• Stated goal
Copy out these lines, substituting "Which spot do I click to" for every "Where should I click to" and leaving everything else unchanged.
:: Records for the exercise ::
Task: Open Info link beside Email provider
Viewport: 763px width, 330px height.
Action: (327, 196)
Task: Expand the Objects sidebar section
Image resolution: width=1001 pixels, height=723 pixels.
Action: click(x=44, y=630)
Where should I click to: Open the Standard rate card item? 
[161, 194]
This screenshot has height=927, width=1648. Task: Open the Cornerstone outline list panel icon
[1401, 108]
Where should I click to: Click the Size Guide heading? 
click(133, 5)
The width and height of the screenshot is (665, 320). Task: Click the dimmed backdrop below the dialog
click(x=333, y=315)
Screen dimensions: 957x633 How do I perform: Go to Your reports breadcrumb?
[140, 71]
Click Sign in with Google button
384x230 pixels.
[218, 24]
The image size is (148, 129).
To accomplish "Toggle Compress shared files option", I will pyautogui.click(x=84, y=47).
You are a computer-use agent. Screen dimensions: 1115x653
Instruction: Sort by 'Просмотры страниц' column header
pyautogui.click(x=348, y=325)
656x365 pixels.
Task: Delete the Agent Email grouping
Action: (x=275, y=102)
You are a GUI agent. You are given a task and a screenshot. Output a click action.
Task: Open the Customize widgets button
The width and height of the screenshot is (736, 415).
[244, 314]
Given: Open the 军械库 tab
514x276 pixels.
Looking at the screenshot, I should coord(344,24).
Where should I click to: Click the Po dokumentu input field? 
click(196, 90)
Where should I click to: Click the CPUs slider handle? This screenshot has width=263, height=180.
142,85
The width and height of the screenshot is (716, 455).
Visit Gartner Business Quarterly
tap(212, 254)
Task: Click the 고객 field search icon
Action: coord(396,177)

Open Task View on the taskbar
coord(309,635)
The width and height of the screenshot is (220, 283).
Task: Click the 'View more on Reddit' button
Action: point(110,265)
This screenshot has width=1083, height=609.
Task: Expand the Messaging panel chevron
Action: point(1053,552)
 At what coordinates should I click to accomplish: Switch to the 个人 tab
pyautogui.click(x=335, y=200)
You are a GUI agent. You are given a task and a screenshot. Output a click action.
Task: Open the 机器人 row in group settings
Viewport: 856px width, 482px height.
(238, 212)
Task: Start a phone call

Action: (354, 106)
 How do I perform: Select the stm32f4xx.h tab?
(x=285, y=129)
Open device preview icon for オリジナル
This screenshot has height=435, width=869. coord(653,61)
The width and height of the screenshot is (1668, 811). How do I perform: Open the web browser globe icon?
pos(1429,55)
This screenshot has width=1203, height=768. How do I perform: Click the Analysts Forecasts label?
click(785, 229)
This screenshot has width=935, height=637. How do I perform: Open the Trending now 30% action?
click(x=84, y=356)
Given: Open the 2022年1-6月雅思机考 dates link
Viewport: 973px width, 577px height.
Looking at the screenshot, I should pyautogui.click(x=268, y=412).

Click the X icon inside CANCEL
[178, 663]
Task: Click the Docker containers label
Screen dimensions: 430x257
:::
• Response to this exercise
Task: Open Info link beside Email provider
Viewport: 763px width, 330px height.
Action: (327, 196)
Task: Expand the Objects sidebar section
Image resolution: width=1001 pixels, height=723 pixels.
Action: click(x=44, y=630)
Which spot do I click to: Open the Standard rate card item? 
[161, 194]
This screenshot has height=927, width=1648. Task: Open the Cornerstone outline list panel icon
[1401, 108]
Which spot do I click to: Click the Size Guide heading? 
click(133, 5)
The width and height of the screenshot is (665, 320). Task: Click the dimmed backdrop below the dialog
click(x=333, y=315)
Screen dimensions: 957x633 How do I perform: Go to Your reports breadcrumb?
[140, 71]
Click Sign in with Google button
384x230 pixels.
[218, 24]
The image size is (148, 129).
To accomplish "Toggle Compress shared files option", I will pyautogui.click(x=84, y=47).
You are a computer-use agent. Screen dimensions: 1115x653
Instruction: Sort by 'Просмотры страниц' column header
pyautogui.click(x=348, y=325)
656x365 pixels.
Task: Delete the Agent Email grouping
Action: (x=275, y=102)
You are a GUI agent. You are given a task and a screenshot. Output a click action.
Task: Open the Customize widgets button
The width and height of the screenshot is (736, 415).
[244, 314]
Given: Open the 军械库 tab
514x276 pixels.
Looking at the screenshot, I should coord(344,24).
Which spot do I click to: Click the Po dokumentu input field? 
click(196, 90)
Which spot do I click to: Click the CPUs slider handle? This screenshot has width=263, height=180.
142,85
The width and height of the screenshot is (716, 455).
Visit Gartner Business Quarterly
tap(212, 254)
Task: Click the 고객 field search icon
Action: coord(396,177)

Open Task View on the taskbar
coord(309,635)
The width and height of the screenshot is (220, 283).
Task: Click the 'View more on Reddit' button
Action: point(110,265)
This screenshot has width=1083, height=609.
Task: Expand the Messaging panel chevron
Action: point(1053,552)
 At what coordinates should I click to accomplish: Switch to the 个人 tab
pyautogui.click(x=335, y=200)
You are a GUI agent. You are given a task and a screenshot. Output a click action.
Task: Open the 机器人 row in group settings
Viewport: 856px width, 482px height.
(238, 212)
Task: Start a phone call

Action: (354, 106)
 How do I perform: Select the stm32f4xx.h tab?
(x=285, y=129)
Open device preview icon for オリジナル
This screenshot has height=435, width=869. coord(653,61)
The width and height of the screenshot is (1668, 811). How do I perform: Open the web browser globe icon?
pos(1429,55)
This screenshot has width=1203, height=768. How do I perform: Click the Analysts Forecasts label?
click(785, 229)
This screenshot has width=935, height=637. How do I perform: Open the Trending now 30% action?
click(x=84, y=356)
Given: Open the 2022年1-6月雅思机考 dates link
Viewport: 973px width, 577px height.
Looking at the screenshot, I should pyautogui.click(x=268, y=412).

Click the X icon inside CANCEL
[178, 663]
Task: Click the Docker containers label
Screen dimensions: 430x257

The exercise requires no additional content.